Stored dataset items:

## start

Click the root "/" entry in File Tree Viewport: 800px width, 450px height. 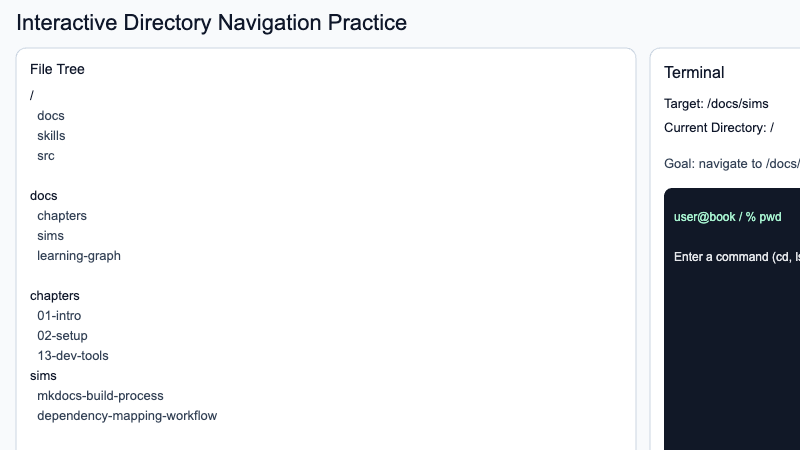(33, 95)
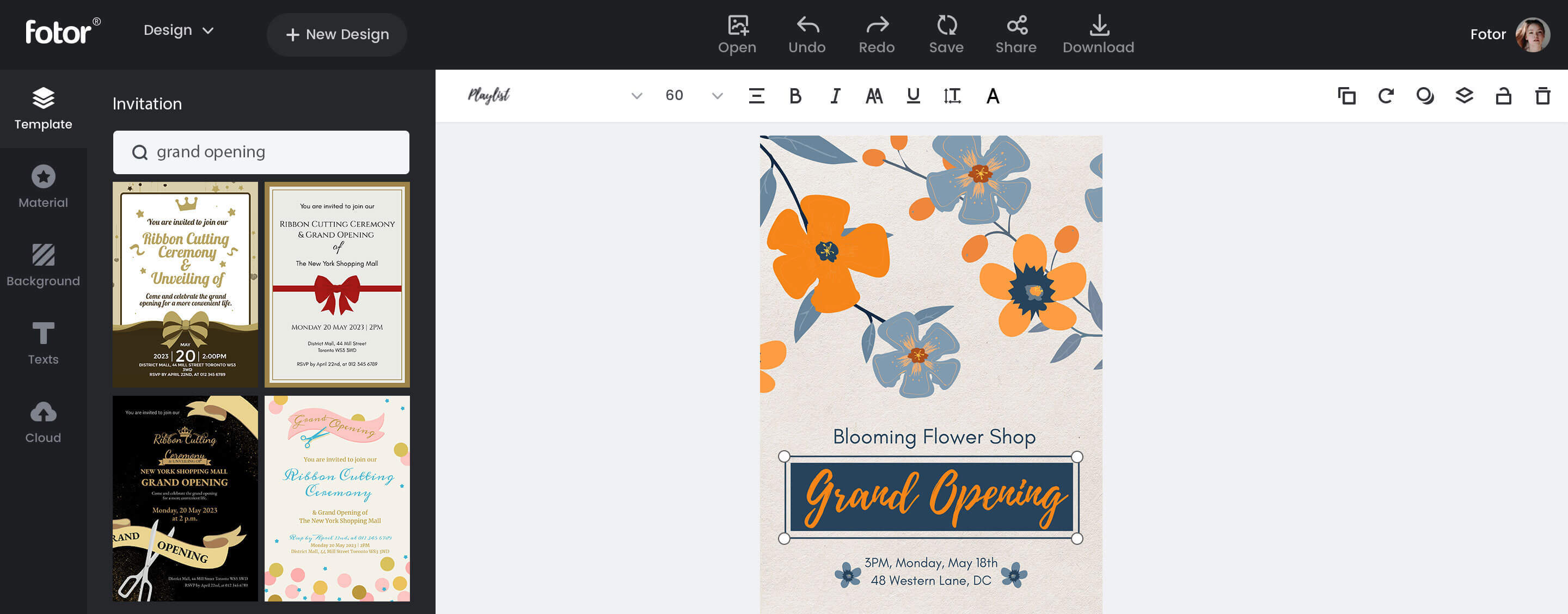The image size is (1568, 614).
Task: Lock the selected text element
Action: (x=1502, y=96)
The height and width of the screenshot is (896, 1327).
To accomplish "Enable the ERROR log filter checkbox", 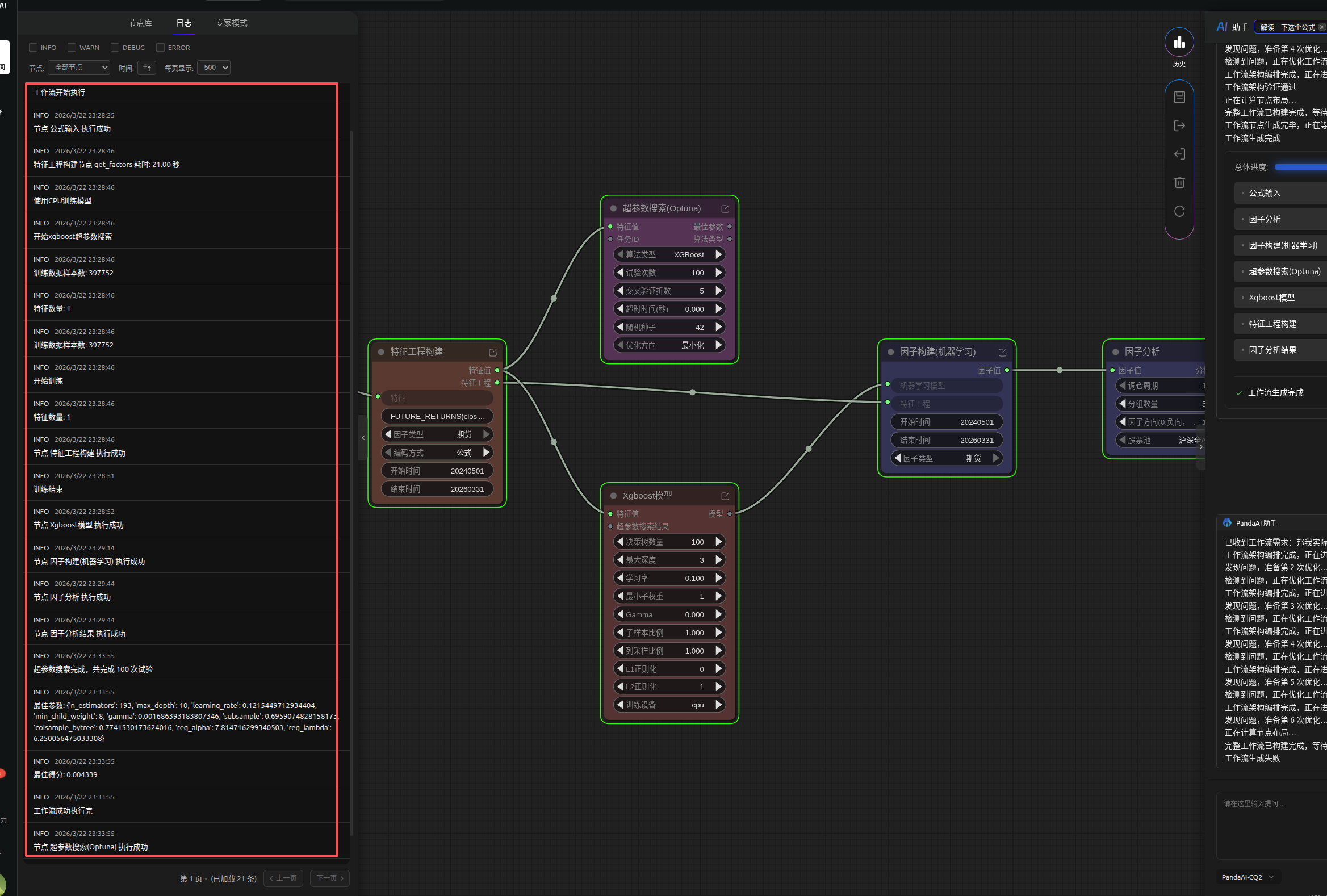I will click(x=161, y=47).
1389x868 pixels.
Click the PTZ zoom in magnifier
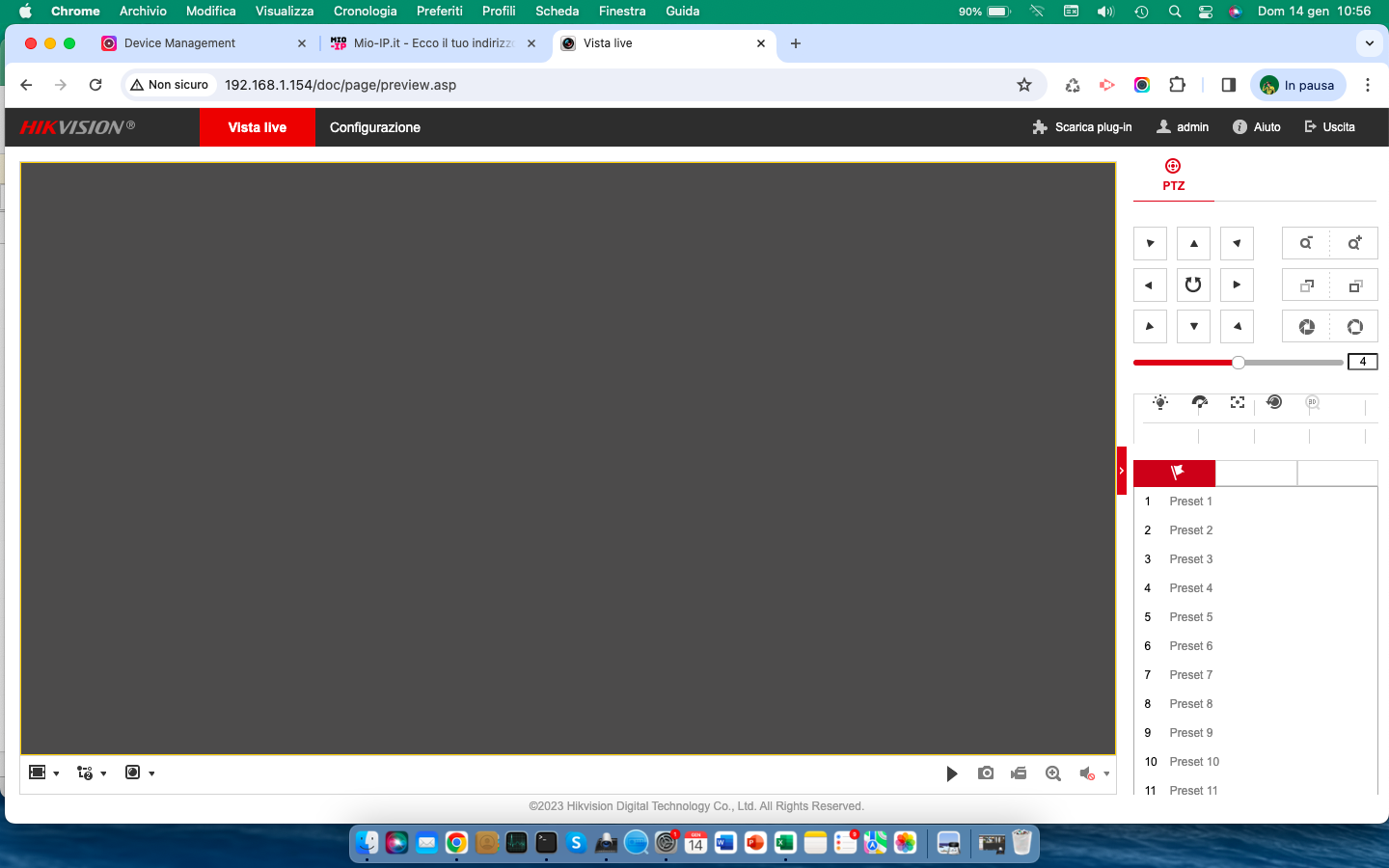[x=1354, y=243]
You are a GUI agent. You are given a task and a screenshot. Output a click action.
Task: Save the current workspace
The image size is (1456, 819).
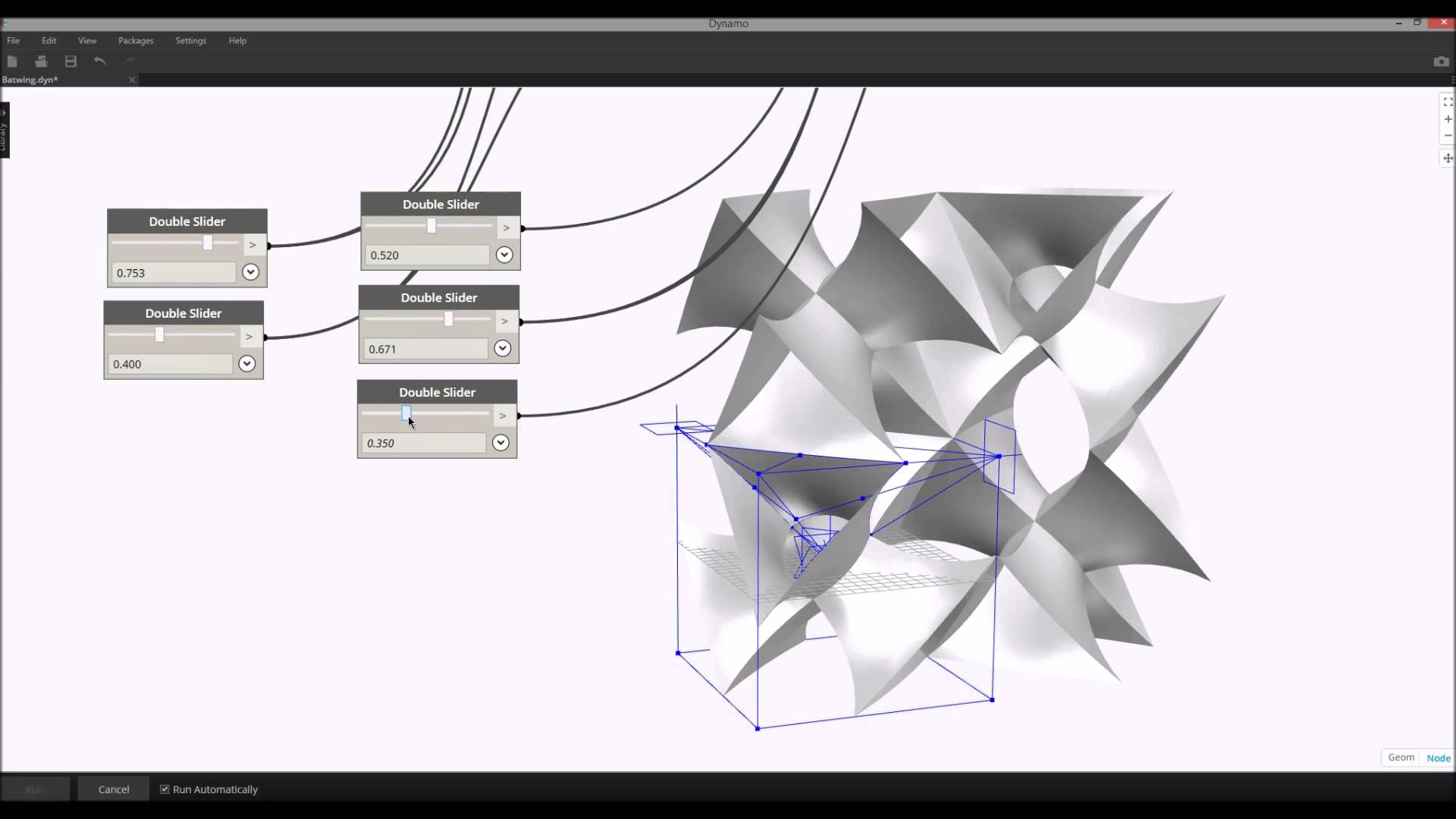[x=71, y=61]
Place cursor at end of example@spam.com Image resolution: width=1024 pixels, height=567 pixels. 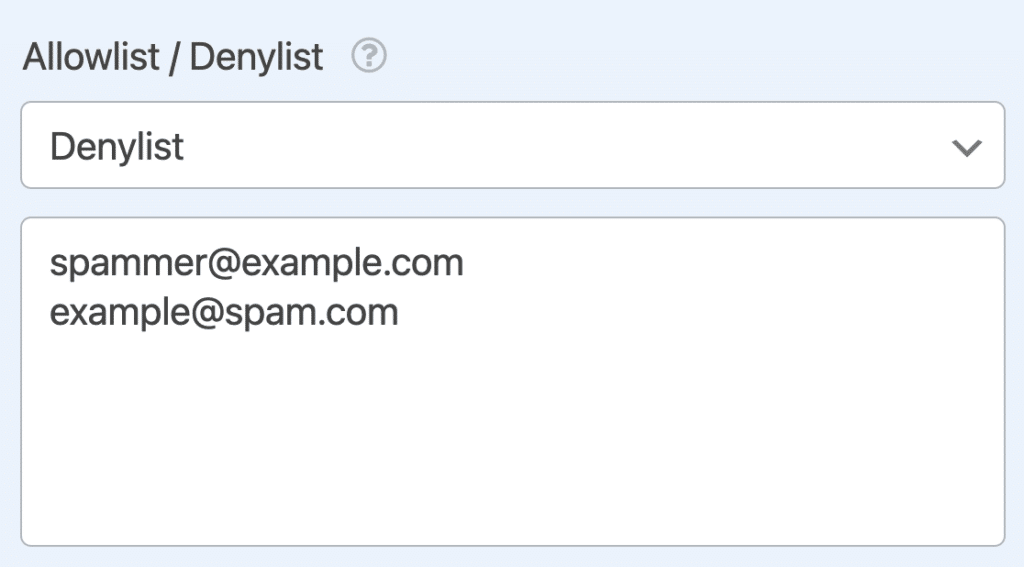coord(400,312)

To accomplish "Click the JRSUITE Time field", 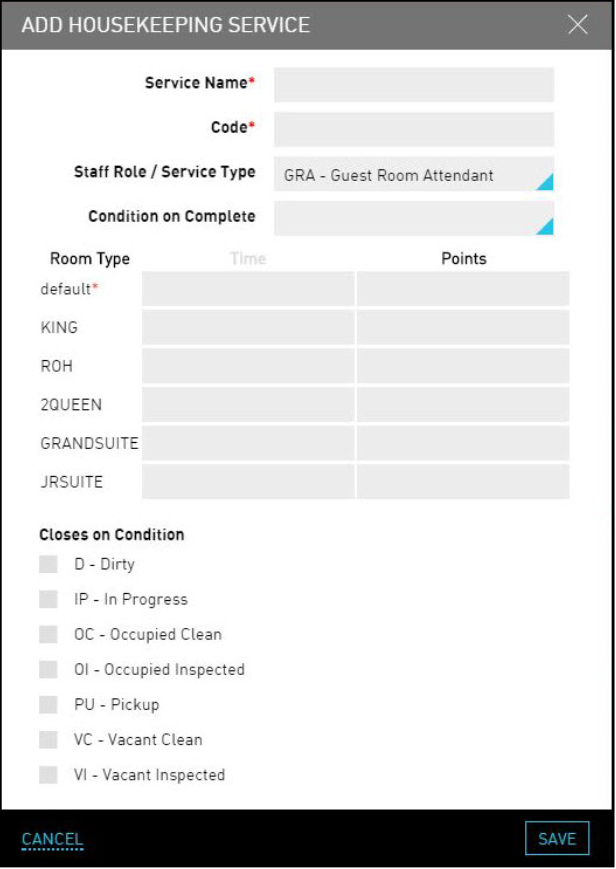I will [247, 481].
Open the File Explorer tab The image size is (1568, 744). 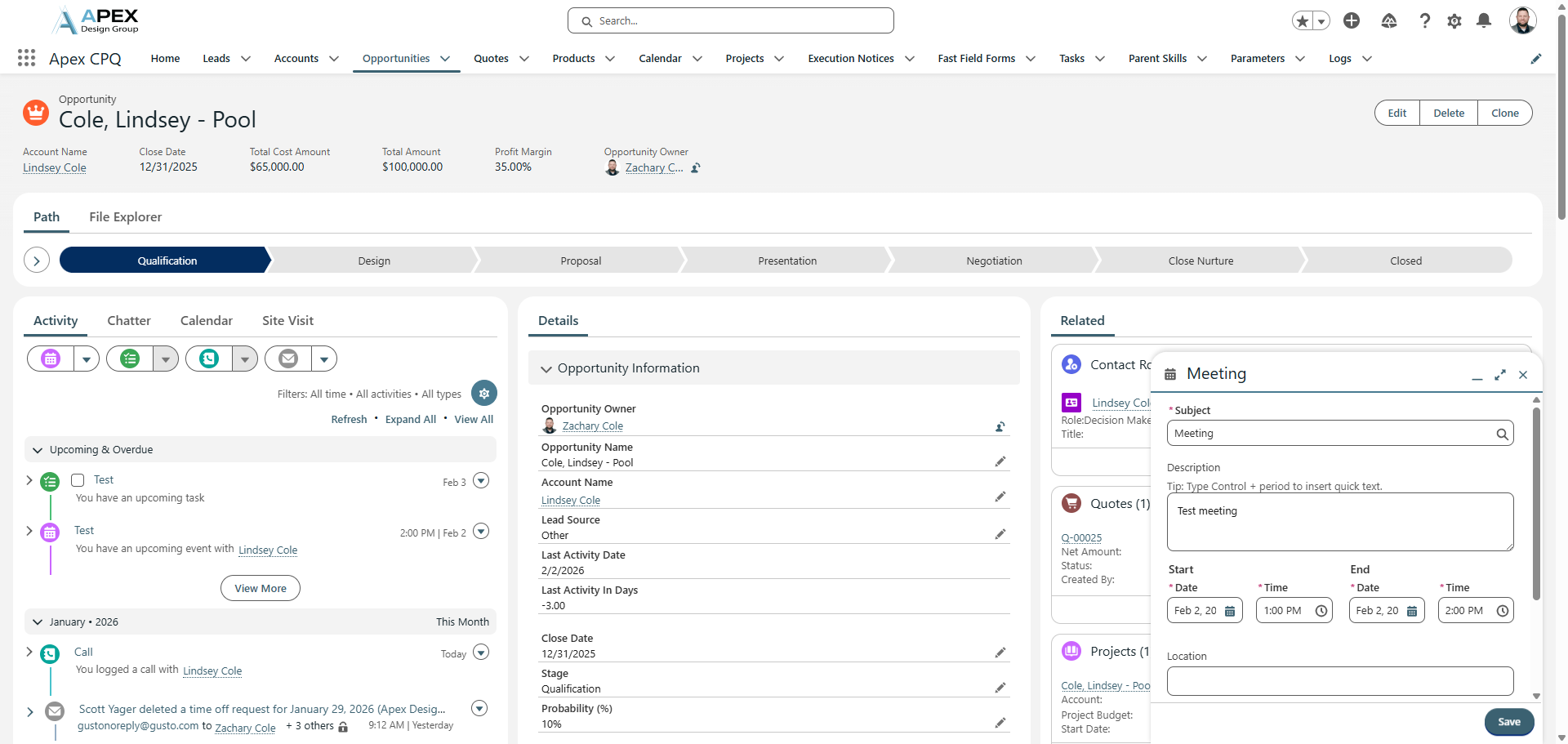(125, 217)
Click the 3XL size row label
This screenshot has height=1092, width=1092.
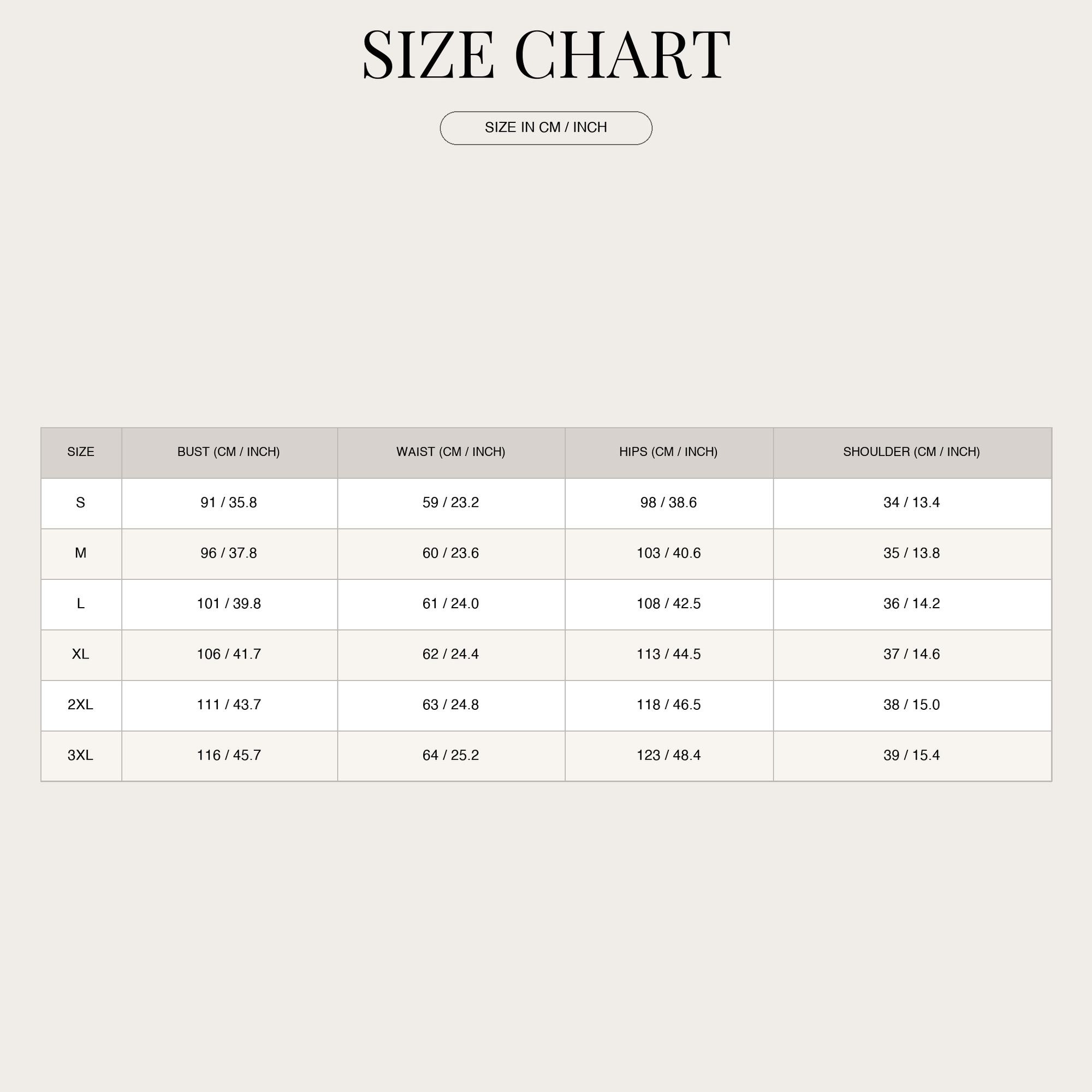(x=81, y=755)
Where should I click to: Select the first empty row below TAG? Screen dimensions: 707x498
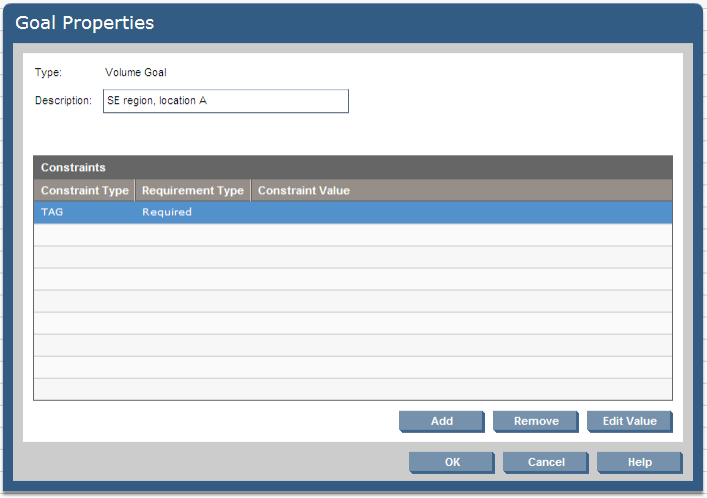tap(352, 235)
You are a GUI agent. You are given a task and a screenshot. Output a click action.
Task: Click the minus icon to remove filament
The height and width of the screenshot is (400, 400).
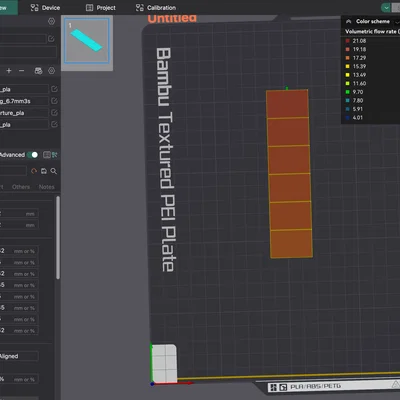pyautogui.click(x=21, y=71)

## end

WHAT IS NEEDED:
Put the lines from the line with "Click the 3XL size row label" through the end of the lines into a two-column CSV with the columns instruction and coordinates. Each row holds one instruction's text and its answer, each in a single quoted field with line breaks turned into spaces, and the pictures are left out.

ANSWER BELOW:
instruction,coordinates
"Click the 3XL size row label This screenshot has height=1092, width=1092.","(x=81, y=755)"
"Where should I click to: Select the first empty row below TAG? Screen dimensions: 707x498","tap(352, 235)"
"You are a GUI agent. You are given a task and a screenshot. Output a click action. Task: Click the minus icon to remove filament The height and width of the screenshot is (400, 400).","pyautogui.click(x=21, y=71)"